▸ **TASK PROMPT**
I'd like the entries reproduced exactly, with all pictures omitted.
(MATERIAL SHOWN)
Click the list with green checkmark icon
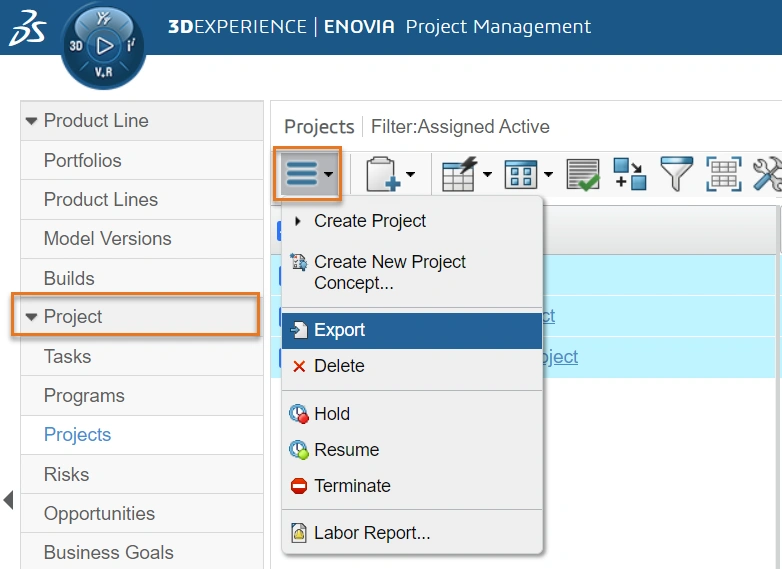 click(583, 175)
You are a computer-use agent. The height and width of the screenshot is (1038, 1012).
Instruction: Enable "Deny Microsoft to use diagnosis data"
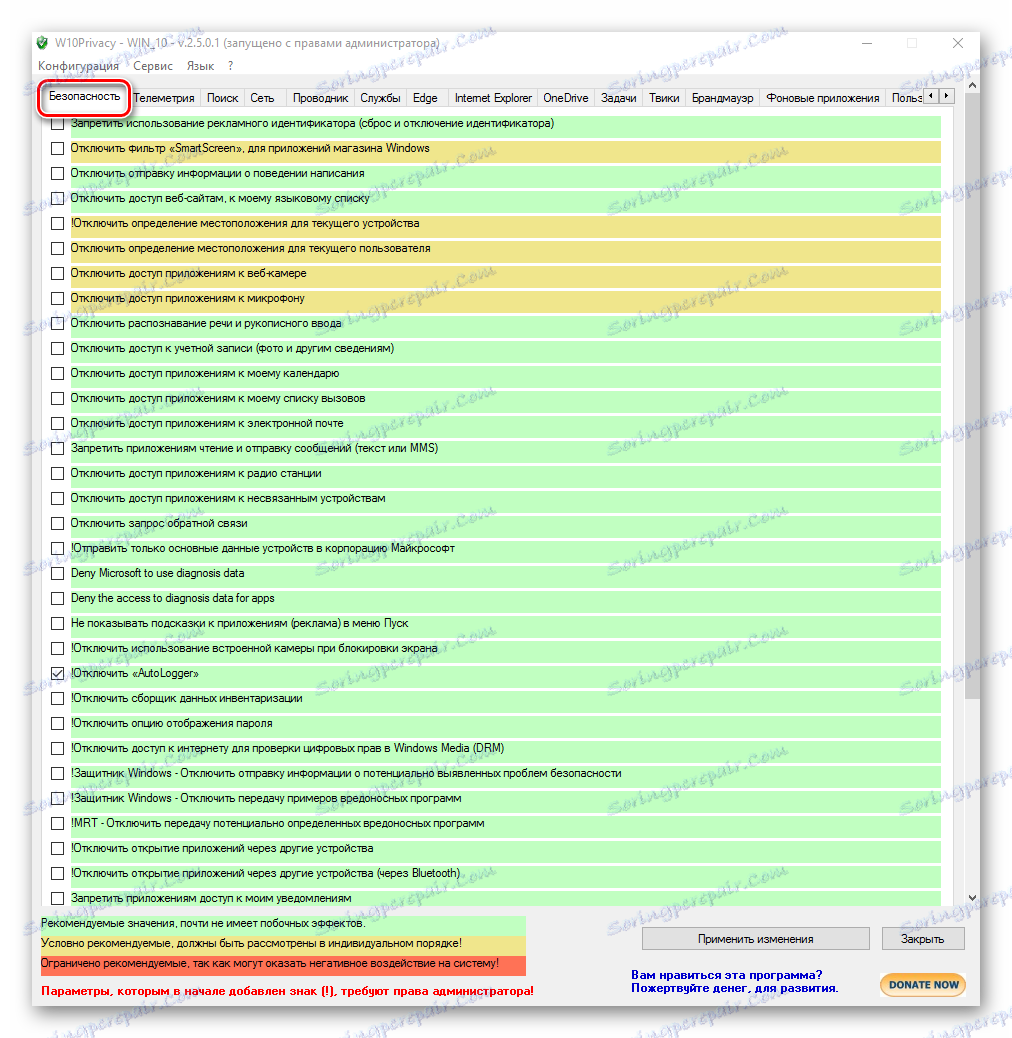click(57, 573)
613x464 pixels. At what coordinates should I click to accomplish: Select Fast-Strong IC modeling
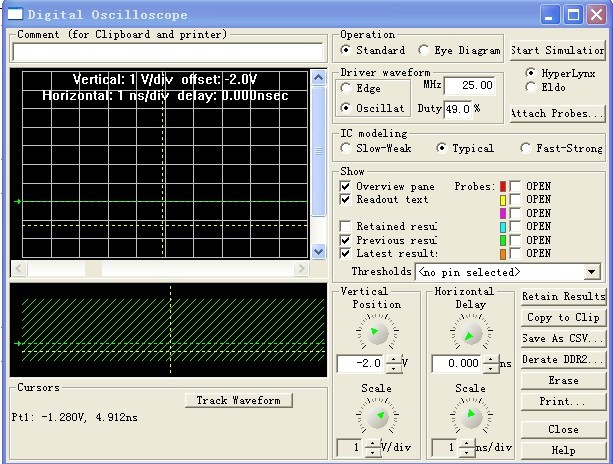526,149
(End MATERIAL SHOWN)
▸ **WRITTEN ANSWER**
Click the list with green checkmark icon
 click(583, 175)
You are a computer-use agent. The height and width of the screenshot is (1038, 1012).
Instruction: Enable "Deny Microsoft to use diagnosis data"
click(57, 573)
613x464 pixels. At what coordinates should I click to accomplish: Select Fast-Strong IC modeling
526,149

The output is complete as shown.